» WHAT IS EXPECTED
Output only the lines that run from the one with "Register (336, 232)" to the final line of the material, exactly as they are written.
────
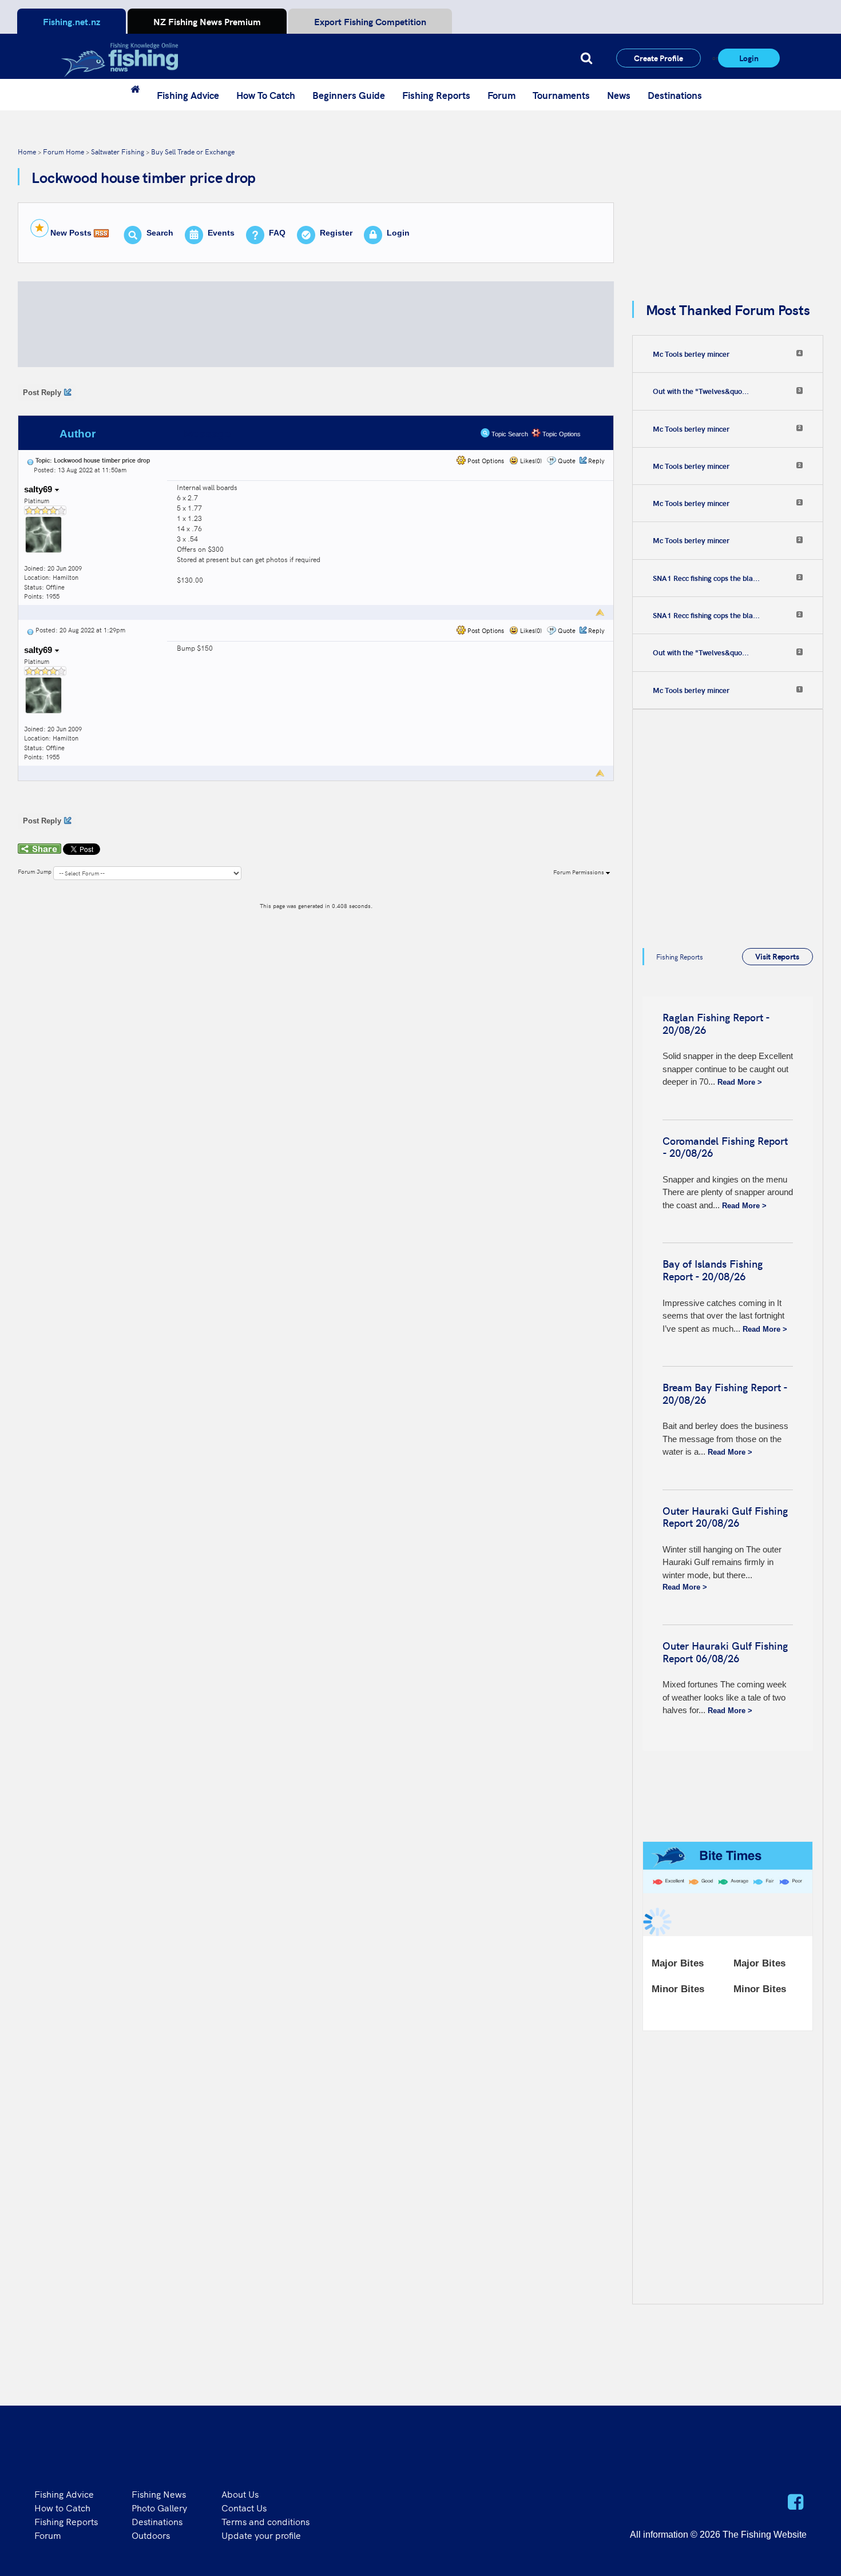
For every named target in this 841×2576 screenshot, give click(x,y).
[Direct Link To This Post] (30, 460)
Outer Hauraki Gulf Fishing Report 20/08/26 (725, 1516)
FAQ (277, 232)
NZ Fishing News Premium (207, 21)
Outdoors (151, 2535)
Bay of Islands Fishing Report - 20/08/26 (713, 1269)
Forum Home (63, 151)
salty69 (39, 489)
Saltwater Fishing (117, 151)
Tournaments (561, 95)
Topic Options (561, 434)
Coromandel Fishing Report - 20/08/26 (725, 1146)
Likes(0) (530, 460)
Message (207, 434)
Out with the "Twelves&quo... (701, 391)
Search (159, 232)
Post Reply (42, 392)
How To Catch (265, 95)
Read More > (739, 1082)
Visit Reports (777, 956)
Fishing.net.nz (71, 21)
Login (749, 57)
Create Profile (658, 57)
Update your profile (261, 2535)
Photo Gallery (159, 2507)
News (618, 95)
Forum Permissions (579, 872)
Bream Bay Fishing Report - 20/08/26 (725, 1393)
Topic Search (509, 434)
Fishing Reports (436, 95)
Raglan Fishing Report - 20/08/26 (716, 1023)
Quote (567, 460)
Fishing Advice (188, 95)
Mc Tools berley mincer (691, 354)
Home (27, 151)
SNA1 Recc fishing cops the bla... (706, 578)
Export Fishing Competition (370, 21)
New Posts (71, 232)
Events (221, 232)
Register (336, 232)
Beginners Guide (348, 95)
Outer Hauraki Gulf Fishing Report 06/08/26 (725, 1651)
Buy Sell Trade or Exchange (193, 151)
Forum (501, 95)
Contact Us (244, 2507)
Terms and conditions (265, 2521)
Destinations (675, 95)
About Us (240, 2493)
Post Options (485, 460)
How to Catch (62, 2507)
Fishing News (159, 2493)
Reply (596, 460)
────
» SOLUTION FOR THIS EXERCISE
Register (336, 232)
Beginners Guide (348, 95)
Outer Hauraki Gulf Fishing Report 06/08/26 (725, 1651)
Buy Sell Trade or Exchange (193, 151)
Forum (501, 95)
Contact Us (244, 2507)
Terms and conditions (265, 2521)
Destinations (675, 95)
About Us (240, 2493)
Post Options (485, 460)
How to Catch (62, 2507)
Fishing News (159, 2493)
Reply (596, 460)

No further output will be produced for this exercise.